▸ **Set problem**: Below, copy out the items verbatim from the line with "Image resolution: width=1920 pixels, height=1080 pixels. Find" to the line with "I want to click on add".

▸ **Listing**:
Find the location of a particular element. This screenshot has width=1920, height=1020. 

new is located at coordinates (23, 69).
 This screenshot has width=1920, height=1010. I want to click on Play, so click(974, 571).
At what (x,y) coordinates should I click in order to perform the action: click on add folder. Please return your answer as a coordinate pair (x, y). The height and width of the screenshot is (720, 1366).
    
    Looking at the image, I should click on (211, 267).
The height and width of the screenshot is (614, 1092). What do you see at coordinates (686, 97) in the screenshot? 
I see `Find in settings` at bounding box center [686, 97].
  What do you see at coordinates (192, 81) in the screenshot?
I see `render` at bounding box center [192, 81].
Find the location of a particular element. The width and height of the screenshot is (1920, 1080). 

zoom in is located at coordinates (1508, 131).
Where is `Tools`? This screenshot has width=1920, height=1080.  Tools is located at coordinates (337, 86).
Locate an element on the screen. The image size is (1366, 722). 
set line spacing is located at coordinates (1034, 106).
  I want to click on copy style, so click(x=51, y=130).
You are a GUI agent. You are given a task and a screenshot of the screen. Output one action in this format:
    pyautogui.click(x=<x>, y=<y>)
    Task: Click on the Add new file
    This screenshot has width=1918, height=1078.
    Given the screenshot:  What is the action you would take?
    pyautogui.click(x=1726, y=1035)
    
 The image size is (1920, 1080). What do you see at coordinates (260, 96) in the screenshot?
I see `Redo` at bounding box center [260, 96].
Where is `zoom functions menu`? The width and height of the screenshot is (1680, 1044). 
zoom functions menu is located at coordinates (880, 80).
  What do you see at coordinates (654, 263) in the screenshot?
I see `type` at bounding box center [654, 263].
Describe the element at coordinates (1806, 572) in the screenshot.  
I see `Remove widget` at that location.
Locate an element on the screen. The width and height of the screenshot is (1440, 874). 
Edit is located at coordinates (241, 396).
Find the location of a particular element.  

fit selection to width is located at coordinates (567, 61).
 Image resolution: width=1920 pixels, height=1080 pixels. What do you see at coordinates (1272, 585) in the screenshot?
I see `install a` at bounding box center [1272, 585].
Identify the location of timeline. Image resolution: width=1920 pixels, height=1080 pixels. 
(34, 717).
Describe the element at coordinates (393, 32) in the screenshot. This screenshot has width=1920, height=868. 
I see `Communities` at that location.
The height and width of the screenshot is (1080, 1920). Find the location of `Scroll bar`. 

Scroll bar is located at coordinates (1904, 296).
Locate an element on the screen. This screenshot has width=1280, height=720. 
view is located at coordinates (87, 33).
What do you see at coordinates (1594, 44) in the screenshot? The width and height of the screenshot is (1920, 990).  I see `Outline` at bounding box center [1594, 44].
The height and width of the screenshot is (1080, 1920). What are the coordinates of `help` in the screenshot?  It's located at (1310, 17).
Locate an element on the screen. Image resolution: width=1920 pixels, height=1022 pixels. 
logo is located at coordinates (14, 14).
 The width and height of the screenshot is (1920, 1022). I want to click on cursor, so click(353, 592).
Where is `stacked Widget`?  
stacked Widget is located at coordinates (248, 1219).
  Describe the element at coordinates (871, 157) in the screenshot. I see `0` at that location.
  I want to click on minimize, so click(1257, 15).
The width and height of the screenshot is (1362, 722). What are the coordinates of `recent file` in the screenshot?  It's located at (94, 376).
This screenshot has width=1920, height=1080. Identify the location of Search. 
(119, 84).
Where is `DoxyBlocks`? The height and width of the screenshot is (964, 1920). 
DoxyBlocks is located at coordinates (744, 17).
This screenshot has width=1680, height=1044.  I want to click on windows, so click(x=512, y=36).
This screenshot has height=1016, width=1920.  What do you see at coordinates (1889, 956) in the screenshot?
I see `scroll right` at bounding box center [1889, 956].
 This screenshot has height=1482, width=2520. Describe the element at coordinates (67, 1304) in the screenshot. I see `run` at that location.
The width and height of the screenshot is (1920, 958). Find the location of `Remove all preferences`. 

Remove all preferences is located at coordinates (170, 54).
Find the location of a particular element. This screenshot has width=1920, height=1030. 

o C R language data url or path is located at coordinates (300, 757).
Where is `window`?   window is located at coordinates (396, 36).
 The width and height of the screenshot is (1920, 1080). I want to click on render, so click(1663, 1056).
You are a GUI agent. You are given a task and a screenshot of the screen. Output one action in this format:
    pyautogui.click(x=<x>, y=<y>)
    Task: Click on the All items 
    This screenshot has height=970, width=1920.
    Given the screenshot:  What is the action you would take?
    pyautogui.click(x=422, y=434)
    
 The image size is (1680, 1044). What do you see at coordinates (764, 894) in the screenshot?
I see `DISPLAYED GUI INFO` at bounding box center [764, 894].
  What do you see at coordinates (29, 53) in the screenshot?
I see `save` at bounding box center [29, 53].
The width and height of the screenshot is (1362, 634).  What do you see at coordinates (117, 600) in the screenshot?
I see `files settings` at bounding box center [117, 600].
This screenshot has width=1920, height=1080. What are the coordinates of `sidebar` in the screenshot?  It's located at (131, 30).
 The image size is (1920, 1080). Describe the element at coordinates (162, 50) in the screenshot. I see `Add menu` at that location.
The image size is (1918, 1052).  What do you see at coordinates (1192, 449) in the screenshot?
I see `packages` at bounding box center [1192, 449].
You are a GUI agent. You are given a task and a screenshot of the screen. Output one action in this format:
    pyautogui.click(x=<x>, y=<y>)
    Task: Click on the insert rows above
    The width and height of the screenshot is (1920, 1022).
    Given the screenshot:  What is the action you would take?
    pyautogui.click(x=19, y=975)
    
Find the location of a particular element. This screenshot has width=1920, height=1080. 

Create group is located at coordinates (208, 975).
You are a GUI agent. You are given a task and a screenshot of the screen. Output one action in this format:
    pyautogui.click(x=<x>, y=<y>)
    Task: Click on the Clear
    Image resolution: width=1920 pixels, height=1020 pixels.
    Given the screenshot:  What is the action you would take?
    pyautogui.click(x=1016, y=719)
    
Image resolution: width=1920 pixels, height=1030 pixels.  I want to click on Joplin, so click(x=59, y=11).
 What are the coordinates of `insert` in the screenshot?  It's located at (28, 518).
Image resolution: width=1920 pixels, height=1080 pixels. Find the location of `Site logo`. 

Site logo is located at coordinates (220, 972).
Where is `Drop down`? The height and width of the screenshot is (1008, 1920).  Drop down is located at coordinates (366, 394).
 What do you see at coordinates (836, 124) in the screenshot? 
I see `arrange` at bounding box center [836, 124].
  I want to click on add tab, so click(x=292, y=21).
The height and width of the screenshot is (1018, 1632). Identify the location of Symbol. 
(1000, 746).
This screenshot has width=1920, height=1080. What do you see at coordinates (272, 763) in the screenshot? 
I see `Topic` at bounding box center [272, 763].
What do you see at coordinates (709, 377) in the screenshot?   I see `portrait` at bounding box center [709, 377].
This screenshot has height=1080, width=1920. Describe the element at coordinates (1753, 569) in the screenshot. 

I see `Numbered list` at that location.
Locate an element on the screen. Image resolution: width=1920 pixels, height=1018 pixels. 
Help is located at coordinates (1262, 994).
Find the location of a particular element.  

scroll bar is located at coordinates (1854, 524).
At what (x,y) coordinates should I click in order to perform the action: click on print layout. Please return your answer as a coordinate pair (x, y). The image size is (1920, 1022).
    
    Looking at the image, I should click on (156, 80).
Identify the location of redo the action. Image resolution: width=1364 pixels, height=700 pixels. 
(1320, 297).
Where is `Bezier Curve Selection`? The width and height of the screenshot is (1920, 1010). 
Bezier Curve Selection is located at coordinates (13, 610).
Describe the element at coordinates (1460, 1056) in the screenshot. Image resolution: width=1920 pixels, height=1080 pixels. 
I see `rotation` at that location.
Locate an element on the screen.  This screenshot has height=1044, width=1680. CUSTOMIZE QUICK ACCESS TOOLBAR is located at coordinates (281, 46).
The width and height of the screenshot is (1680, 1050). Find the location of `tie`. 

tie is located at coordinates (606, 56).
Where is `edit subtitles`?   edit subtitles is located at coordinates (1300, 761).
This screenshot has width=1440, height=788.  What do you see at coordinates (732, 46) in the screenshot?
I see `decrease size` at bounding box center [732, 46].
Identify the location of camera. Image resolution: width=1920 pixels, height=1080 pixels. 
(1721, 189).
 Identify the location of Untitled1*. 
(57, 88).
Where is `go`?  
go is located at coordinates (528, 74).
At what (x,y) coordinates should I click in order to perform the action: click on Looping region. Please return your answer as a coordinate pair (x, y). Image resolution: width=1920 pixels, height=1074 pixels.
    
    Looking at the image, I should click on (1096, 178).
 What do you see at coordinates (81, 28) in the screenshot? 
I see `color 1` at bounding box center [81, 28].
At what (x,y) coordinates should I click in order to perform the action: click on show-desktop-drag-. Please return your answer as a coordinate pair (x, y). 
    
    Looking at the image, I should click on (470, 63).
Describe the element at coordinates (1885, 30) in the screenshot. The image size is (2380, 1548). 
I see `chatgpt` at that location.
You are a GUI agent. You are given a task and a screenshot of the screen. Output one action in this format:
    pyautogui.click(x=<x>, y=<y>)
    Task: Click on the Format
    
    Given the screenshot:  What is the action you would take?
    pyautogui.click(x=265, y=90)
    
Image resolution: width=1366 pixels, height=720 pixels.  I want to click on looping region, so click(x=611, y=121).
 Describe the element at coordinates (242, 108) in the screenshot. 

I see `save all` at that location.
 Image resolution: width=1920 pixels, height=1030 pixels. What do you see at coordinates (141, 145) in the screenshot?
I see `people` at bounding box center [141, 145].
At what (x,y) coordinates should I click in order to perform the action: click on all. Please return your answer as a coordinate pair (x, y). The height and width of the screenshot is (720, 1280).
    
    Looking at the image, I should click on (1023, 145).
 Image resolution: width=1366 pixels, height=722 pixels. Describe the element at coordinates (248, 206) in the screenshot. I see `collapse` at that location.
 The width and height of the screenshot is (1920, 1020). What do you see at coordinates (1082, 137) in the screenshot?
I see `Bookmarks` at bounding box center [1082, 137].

▸ **Solution for this task**:
Image resolution: width=1920 pixels, height=1080 pixels. Find the location of `Site logo`. 

Site logo is located at coordinates (220, 972).
Where is `Drop down`? The height and width of the screenshot is (1008, 1920).  Drop down is located at coordinates (366, 394).
 What do you see at coordinates (836, 124) in the screenshot? 
I see `arrange` at bounding box center [836, 124].
  I want to click on add tab, so click(x=292, y=21).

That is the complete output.